Asylbewerberleistungen

Abschreckung kostet

Die Zahl der Leistungsempfänger nach dem Asylbewerberleistungsgesetz ist im Jahr 2011 auf niedrigem Niveau um zehn Prozent gestiegen. Brisant ist: Bundesländer, die am häufigsten auf Abschreckungsmaßnahmen wie Sachleistungen setzen, zahlen am meisten.

Donnerstag, 27.09.2012, 8:30 Uhr|zuletzt aktualisiert: Donnerstag, 04.10.2012, 11:05 Uhr Lesedauer: 2 Minuten  |  

Am Jahresende 2011 erhielten in Deutschland knapp 144.000 Personen Regelleistungen zur Deckung des täglichen Bedarfs nach dem Asylbewerberleistungsgesetz (AsylbLG). Wie das Statistische Bundesamt am Mittwoch in Wiesbaden weiter mitteilte, nahm damit die Zahl der Empfänger von Asylbewerberregelleistungen um 10,3 % gegenüber dem Vorjahr zu. Dies war der zweite Anstieg in Folge. Zuvor war die Anzahl der Empfänger von Asylbewerberregelleistungen seit dem bisherigen Höchststand von 490.000 Personen im Jahr 1996 um drei Viertel (– 75,2 %) auf rund 121.000 Personen im Jahr 2009 zurückgegangen.

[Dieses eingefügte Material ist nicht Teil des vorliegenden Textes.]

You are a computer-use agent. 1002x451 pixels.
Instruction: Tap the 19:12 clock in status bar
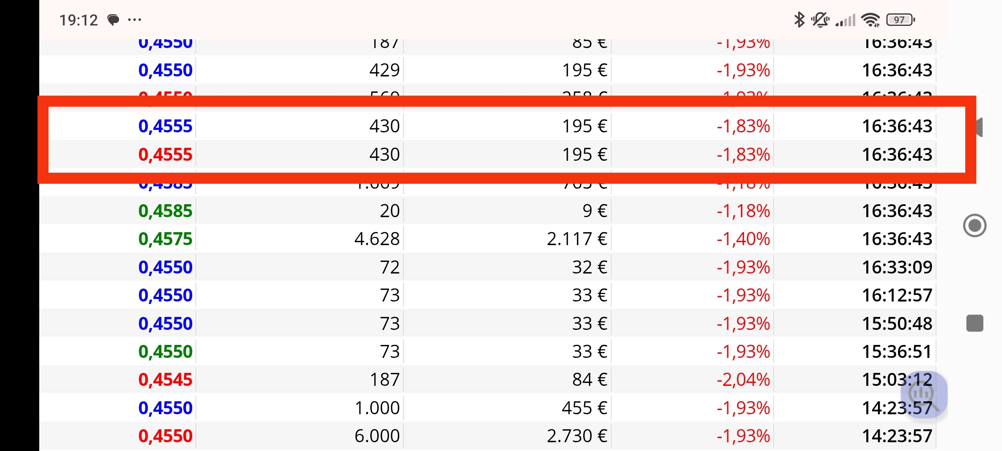(78, 20)
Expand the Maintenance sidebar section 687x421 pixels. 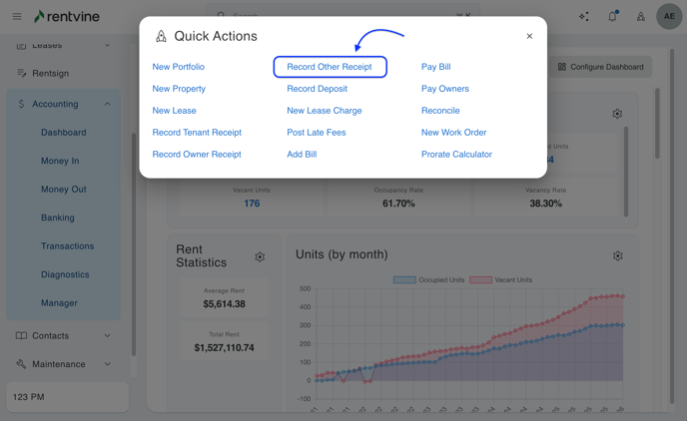click(x=107, y=364)
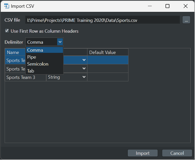Collapse the Delimiter dropdown arrow

click(x=60, y=42)
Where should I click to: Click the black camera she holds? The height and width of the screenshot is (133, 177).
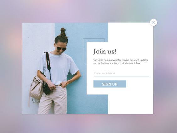[46, 89]
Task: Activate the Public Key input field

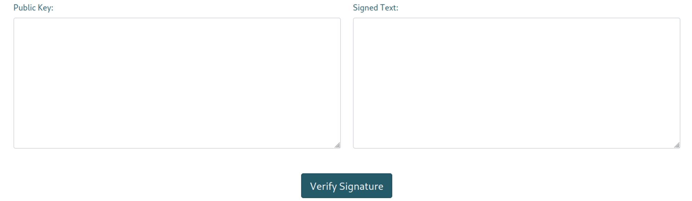Action: click(177, 83)
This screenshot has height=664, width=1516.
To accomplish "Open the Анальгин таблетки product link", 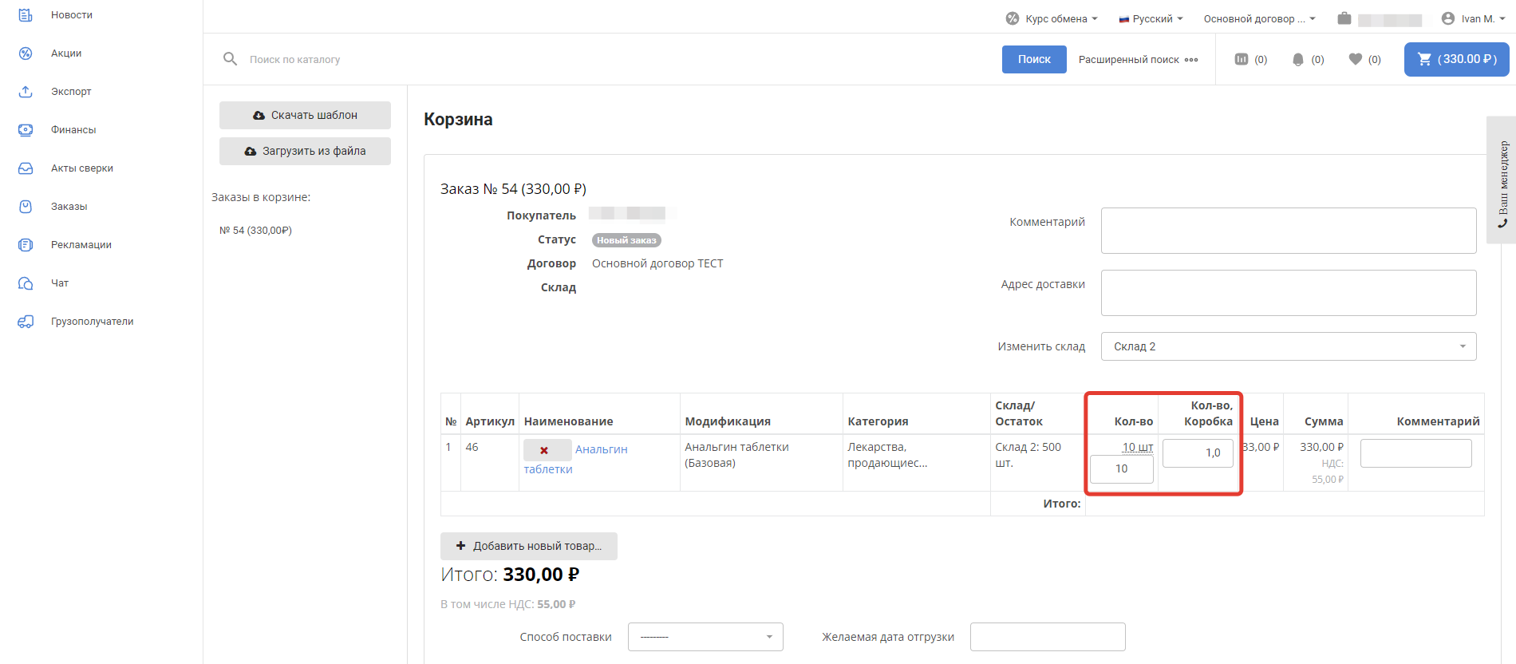I will click(x=601, y=450).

Mit einem Anteil von 46,5 % stammten 2011 die meisten Bezieherinnen und Bezieher von Regelleistungen aus Asien. 33,4 % besaßen eine europäische Staatsangehörigkeit und 12,4 % kamen aus einem afrikanischen Land. Die knapp 67 000 asiatischen Empfänger stammten vorwiegend aus Afghanistan (12.100 Personen), aus dem Irak (10.800 Personen) und aus Syrien (8.700 Personen). Die Zahl der Empfänger von Asylbewerberleistungen aus Asien stieg 2011 mit + 17,7 % gegenüber dem Vorjahr überdurchschnittlich an. Der Zuwachs an Leistungsbeziehern aus Pakistan (+ 81,9 %) war dabei am höchsten, gefolgt von Afghanistan (+ 46,5 %), Syrien (+ 23,2 %) und dem Iran (+ 22,9 %).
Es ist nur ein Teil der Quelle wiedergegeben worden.